While my favorite is Bank of Nova Scotia (BNS), you can own all of them by buying an ETF. But which one makes the most sense for the average investor?
I'm a big fan of Bank of Nova Scotia because its international expansion focuses on emerging markets rather than the U.S., which we all know is still going through tremendous turmoil five years after the financial crisis first began.
The ETF with the biggest BNS weighting is the iShares MSCI Canada Index Fund (EWC) at 4.83%. The fund tracks the MSCI Canada Index, has 104 holdings with four banks in the top 10 -- including BNS, Royal Bank of Canada (RBC), Toronto-Dominion Bank (TD) and the Bank of Montreal (BMO) -- and has a quite reasonable 0.52% expense ratio. Farther down the list, Canadian Imperial Bank of Commerce (CM) is the 13th-largest position, and National Bank of Canada (NTIOF) is 25th-largest.
In addition to owning some of the world's strongest banks, EWC gives you access to the Canadian economy, which has managed to survive the five-year crisis better than most. Financials are the largest sector represented in the fund at 33.8% of the holdings, with energy and materials next with 26.8% and 18.8%, respectively.
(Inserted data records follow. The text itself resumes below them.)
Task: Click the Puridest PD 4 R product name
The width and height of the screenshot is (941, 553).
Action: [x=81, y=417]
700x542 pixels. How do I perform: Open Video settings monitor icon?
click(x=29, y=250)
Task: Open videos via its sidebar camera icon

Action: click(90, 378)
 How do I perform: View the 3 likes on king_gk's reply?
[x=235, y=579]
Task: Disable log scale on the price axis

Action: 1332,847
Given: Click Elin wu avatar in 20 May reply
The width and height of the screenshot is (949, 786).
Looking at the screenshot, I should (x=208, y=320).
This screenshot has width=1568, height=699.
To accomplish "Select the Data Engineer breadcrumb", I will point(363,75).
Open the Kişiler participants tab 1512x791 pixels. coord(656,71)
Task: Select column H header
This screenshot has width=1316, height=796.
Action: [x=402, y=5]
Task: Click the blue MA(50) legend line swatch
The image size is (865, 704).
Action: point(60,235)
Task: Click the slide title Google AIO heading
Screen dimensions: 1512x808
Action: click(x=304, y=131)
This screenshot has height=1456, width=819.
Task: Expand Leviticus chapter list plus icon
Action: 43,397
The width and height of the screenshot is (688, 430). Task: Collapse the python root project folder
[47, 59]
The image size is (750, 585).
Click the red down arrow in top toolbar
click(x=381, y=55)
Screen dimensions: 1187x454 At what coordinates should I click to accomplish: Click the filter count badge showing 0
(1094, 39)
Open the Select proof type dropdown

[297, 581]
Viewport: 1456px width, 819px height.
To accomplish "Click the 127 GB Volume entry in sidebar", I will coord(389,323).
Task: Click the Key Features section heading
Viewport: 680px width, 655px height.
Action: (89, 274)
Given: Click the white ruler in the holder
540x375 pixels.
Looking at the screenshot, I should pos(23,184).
However, if you're someone like me who loves consumer discretionary and consumer staples stocks, you'll be sadly disappointed -- those two sectors account for just 7.2% of EWC's holdings.
Do you like the idea about investing in Canada but are worried about the fluctuation in currencies? Deutsche Bank offers the db-X MSCI Canada Currency-Hedged Equity Fund (DBCN). This ETF's holdings are slightly different and it tracks the results of the MSCI Canada U.S. Dollar Hedged Index. It's one basis point cheaper than the iShares fund, but it has very limited volume, which means you should consider it only if you would plan to hold it for the long term.
On the other hand, if it's banks you're after and not so much the other Canadian industries, you have at least one other choice. That's the SPDR S&P International Financial Sector ETF (IPF), which owns banks and other financial services firms from everywhere except the U.S. Canada represents the second-largest country weighting at 15.81%, only 24 basis points lower than the United Kingdom. Three Canadian banks are in the top five, and four Australian banks are in the top 10, including Westpac Banking (WBK), a firm I like. At 0.5%, IPF's expense ratio is lowest of these three ETFs.
At the end of the day, though, the best way to own the Canadian banks is through the iShares MSCI Canada Index Fund. If you're interested in more than Canada, the SPDR is the way to go.
As of this writing, Will Ashworth did not hold a position in any of the aforementioned securities.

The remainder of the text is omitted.